Autorización de Capitanía Marítima
Ante la inacción del propietario, el Ayuntamiento solicitó y obtuvo el visto bueno de Capitanía Marítima, requisito imprescindible para actuar sobre una embarcación en aguas de su competencia. Con ese permiso sobre la mesa, el equipo municipal consideró urgente proceder a la retirada por el riesgo que la barca suponía tanto para los bañistas como para la navegación en la zona.
Un riesgo para la zona de baño
Una embarcación varada dentro del perímetro balizado de una playa es un elemento peligroso: puede provocar cortes, golpes o incidentes durante el baño, además de dificultar las labores de vigilancia y salvamento.

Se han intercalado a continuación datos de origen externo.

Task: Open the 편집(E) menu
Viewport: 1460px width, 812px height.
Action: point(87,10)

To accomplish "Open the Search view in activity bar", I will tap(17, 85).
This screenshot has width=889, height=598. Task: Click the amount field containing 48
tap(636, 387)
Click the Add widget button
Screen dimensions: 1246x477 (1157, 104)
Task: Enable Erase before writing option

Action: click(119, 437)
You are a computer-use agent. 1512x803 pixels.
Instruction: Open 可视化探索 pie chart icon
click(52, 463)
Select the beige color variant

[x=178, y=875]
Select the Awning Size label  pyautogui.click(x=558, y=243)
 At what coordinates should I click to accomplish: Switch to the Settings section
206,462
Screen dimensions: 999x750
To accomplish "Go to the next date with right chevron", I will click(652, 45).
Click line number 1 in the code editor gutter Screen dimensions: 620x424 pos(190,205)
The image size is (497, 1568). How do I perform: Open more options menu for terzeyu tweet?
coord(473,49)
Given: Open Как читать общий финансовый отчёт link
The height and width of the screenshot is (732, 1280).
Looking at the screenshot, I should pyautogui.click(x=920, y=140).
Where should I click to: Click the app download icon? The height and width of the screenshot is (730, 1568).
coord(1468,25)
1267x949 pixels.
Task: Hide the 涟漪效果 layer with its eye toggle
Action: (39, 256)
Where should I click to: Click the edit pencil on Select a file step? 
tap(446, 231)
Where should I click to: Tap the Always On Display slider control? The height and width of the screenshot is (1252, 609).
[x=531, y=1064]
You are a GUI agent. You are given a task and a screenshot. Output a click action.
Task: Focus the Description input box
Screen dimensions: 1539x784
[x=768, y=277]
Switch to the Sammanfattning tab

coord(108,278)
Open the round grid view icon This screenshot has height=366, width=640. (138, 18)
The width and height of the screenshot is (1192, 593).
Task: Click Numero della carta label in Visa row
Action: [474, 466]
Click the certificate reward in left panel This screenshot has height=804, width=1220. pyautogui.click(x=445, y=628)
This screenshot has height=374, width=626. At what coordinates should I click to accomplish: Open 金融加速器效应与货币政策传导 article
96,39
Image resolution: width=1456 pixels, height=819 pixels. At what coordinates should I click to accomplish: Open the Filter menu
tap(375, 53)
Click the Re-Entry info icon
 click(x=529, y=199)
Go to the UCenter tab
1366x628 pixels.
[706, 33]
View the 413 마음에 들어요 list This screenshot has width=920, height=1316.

El Consistorio ha insistido en que la retirada busca garantizar unas condiciones adecuadas de uso de la playa y prevenir posibles accidentes.

Los costes recaerán sobre el titular
La ejecución subsidiaria implica que el gasto de la operación —remolque, custodia y posterior gestión de la embarcación— no lo asumirá el erario municipal, sino el propietario, tal como se le advirtió en la notificación previa. Es el procedimiento habitual en este tipo de actuaciones sobre bienes abandonados en el dominio público marítimo-terrestre.
Un problema recurrente en verano
La aparición de embarcaciones abandonadas o encalladas en las playas de Ibiza se repite cada temporada, especialmente en tramos con mucha afluencia como s’Arenal. Los ayuntamientos de la isla vienen reforzando los protocolos de retirada para actuar con rapidez cuando el titular no aparece o desatiende los requerimientos, un procedimiento que el caso de Sant Antoni vuelve a poner sobre la mesa.